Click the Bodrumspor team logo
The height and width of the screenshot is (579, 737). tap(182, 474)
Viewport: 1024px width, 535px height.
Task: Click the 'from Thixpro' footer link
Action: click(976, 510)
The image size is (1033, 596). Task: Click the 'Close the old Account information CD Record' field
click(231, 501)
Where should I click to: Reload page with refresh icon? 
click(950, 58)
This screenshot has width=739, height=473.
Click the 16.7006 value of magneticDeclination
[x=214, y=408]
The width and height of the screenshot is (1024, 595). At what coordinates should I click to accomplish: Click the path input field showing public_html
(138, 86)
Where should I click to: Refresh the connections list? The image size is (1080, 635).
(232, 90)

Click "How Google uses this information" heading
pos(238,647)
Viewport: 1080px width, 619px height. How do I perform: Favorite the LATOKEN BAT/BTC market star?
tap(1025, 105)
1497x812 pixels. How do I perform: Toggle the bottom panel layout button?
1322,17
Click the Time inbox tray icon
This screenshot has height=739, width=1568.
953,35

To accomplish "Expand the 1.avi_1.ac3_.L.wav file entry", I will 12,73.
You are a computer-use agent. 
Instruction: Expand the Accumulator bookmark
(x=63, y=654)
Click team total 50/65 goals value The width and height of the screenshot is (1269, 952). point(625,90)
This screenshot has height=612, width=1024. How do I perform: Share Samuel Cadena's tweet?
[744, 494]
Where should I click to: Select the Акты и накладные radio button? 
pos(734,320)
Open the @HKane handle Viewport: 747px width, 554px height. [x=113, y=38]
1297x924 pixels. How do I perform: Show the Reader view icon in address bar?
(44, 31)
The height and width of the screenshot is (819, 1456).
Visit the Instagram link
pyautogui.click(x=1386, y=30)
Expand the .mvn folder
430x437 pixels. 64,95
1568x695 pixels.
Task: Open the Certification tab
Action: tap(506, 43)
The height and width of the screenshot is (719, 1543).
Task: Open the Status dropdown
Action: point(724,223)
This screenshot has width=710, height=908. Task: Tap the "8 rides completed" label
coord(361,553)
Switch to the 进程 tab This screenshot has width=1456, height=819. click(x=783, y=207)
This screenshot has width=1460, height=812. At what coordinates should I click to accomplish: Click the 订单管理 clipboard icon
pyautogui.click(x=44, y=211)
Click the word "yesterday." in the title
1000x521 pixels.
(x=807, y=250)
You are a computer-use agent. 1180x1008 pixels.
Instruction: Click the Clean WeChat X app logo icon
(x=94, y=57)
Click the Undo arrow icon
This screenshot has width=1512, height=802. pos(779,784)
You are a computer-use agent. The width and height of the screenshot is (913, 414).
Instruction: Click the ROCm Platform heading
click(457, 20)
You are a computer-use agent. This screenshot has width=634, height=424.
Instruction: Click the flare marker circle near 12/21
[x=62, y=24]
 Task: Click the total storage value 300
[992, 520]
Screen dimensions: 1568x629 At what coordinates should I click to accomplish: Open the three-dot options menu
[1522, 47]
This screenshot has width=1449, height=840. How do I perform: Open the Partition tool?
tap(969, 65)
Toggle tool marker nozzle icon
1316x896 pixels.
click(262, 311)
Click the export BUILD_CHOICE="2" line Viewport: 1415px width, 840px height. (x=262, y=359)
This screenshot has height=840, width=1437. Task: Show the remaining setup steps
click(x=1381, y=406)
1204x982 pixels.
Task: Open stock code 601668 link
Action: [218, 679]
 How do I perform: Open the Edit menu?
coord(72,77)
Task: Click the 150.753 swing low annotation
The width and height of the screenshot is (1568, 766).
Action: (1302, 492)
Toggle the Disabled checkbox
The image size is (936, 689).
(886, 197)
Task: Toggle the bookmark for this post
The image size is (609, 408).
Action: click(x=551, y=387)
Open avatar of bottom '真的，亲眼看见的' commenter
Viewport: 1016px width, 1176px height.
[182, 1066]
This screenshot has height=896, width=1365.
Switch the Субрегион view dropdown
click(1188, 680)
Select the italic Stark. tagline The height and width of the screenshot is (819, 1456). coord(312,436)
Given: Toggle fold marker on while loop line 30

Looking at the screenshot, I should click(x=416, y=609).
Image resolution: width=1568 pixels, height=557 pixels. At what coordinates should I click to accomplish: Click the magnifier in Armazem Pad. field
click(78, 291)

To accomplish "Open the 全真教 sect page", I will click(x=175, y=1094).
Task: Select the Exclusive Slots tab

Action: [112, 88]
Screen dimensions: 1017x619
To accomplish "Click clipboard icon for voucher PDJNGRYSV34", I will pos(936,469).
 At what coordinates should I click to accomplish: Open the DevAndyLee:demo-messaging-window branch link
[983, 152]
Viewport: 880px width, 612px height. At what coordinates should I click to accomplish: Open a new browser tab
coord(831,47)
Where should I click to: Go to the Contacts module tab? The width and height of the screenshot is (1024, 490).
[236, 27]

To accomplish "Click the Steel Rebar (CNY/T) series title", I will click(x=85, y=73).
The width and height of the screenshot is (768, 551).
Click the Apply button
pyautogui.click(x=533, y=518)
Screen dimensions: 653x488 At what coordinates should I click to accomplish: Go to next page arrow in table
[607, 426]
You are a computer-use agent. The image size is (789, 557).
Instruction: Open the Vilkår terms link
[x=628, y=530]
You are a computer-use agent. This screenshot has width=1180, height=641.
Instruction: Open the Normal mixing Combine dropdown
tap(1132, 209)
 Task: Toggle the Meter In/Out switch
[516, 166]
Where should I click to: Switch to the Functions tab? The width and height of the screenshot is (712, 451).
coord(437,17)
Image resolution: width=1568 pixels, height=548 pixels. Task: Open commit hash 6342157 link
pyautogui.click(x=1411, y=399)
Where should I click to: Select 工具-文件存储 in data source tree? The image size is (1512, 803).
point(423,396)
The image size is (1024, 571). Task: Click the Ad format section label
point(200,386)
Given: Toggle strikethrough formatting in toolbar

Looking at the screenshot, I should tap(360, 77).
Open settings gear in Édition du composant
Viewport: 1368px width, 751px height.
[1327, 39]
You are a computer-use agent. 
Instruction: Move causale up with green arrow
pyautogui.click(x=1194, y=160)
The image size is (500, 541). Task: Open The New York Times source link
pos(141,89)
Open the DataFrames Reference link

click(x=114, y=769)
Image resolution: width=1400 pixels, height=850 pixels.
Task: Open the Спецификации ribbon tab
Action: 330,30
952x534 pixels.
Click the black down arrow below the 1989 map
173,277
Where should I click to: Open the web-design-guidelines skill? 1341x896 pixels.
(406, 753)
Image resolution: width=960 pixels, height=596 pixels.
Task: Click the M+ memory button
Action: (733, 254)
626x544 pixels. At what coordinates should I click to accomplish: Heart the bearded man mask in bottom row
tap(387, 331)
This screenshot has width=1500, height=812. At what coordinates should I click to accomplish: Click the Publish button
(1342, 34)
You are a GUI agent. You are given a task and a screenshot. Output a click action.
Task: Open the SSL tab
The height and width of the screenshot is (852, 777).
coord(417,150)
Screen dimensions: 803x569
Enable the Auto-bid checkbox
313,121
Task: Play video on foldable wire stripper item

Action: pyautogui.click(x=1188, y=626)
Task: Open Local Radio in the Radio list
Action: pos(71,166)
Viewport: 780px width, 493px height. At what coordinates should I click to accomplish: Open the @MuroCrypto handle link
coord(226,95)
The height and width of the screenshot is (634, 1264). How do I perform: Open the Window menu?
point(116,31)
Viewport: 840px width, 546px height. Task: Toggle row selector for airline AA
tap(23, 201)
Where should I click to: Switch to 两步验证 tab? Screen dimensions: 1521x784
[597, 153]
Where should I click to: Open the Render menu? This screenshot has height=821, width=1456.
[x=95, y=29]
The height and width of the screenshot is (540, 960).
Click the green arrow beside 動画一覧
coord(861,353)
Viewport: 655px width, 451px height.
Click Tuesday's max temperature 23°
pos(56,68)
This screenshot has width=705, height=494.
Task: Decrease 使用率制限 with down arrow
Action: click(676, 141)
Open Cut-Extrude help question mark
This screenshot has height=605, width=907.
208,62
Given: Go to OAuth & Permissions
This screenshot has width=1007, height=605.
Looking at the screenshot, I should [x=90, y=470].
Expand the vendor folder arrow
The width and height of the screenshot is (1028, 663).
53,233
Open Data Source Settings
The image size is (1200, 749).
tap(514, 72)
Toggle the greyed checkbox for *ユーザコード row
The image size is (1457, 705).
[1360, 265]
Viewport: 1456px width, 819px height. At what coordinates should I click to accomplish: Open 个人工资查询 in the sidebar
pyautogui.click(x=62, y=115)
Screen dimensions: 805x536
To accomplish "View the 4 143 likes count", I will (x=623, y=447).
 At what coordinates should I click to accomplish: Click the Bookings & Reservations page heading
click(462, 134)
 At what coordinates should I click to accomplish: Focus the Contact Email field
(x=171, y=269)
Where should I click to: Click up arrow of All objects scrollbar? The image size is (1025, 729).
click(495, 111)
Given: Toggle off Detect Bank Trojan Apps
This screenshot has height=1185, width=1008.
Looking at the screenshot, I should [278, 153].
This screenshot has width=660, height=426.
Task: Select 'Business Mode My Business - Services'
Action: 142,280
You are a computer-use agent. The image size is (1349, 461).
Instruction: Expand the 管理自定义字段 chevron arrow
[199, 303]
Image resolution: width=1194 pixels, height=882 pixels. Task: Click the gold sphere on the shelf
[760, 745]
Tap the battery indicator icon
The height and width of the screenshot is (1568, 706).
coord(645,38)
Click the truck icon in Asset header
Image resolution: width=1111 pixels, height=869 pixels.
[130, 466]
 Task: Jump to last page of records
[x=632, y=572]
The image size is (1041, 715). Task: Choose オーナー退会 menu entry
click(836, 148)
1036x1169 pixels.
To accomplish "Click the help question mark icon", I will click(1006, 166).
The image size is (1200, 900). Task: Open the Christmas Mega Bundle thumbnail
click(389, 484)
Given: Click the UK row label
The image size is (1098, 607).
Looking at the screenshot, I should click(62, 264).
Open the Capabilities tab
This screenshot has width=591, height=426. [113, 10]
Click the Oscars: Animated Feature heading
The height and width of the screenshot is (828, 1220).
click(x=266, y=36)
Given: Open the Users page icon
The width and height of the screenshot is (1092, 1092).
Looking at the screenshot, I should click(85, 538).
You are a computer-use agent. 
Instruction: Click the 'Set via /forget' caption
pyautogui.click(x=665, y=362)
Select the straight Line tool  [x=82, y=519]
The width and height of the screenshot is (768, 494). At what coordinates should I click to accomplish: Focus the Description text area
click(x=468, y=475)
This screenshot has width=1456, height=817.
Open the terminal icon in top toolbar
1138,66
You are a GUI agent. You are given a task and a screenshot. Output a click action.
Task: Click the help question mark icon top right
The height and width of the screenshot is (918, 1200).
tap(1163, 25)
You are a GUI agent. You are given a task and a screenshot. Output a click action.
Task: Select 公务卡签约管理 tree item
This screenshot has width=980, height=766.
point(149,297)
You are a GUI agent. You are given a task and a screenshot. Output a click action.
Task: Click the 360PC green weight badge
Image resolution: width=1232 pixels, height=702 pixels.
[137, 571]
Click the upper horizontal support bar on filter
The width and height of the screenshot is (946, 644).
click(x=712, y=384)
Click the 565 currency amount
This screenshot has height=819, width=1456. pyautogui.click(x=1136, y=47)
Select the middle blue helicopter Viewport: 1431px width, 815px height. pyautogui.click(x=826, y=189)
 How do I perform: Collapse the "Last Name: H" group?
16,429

▶ WORK INSTRUCTIONS: Copy out the lines from the one containing "You are a computer-use agent. 1180x1008" through the one containing "Action: [112, 88]", renaming "Instruction" to "Command" and changing nothing else.

▶ RESULT OF THIS TASK:
You are a computer-use agent. 1180x1008 pixels.
Command: Click the Clean WeChat X app logo icon
(x=94, y=57)
Click the Undo arrow icon
This screenshot has width=1512, height=802. pos(779,784)
You are a computer-use agent. The width and height of the screenshot is (913, 414).
Command: Click the ROCm Platform heading
click(457, 20)
You are a computer-use agent. This screenshot has width=634, height=424.
Command: Click the flare marker circle near 12/21
[x=62, y=24]
 Task: Click the total storage value 300
[992, 520]
Screen dimensions: 1568x629 At what coordinates should I click to accomplish: Open the three-dot options menu
[1522, 47]
This screenshot has width=1449, height=840. How do I perform: Open the Partition tool?
tap(969, 65)
Toggle tool marker nozzle icon
1316x896 pixels.
click(262, 311)
Click the export BUILD_CHOICE="2" line Viewport: 1415px width, 840px height. (x=262, y=359)
This screenshot has height=840, width=1437. Task: Show the remaining setup steps
click(x=1381, y=406)
1204x982 pixels.
Task: Open stock code 601668 link
Action: [218, 679]
 How do I perform: Open the Edit menu?
coord(72,77)
Task: Click the 150.753 swing low annotation
The width and height of the screenshot is (1568, 766).
Action: (1302, 492)
Toggle the Disabled checkbox
The image size is (936, 689).
(886, 197)
Task: Toggle the bookmark for this post
The image size is (609, 408).
Action: click(x=551, y=387)
Open avatar of bottom '真的，亲眼看见的' commenter
Viewport: 1016px width, 1176px height.
[182, 1066]
This screenshot has height=896, width=1365.
Switch the Субрегион view dropdown
click(1188, 680)
Select the italic Stark. tagline The height and width of the screenshot is (819, 1456). coord(312,436)
Given: Toggle fold marker on while loop line 30

Looking at the screenshot, I should click(x=416, y=609).
Image resolution: width=1568 pixels, height=557 pixels. At what coordinates should I click to accomplish: Click the magnifier in Armazem Pad. field
click(78, 291)

To accomplish "Open the 全真教 sect page", I will click(x=175, y=1094).
Task: Select the Exclusive Slots tab

Action: [112, 88]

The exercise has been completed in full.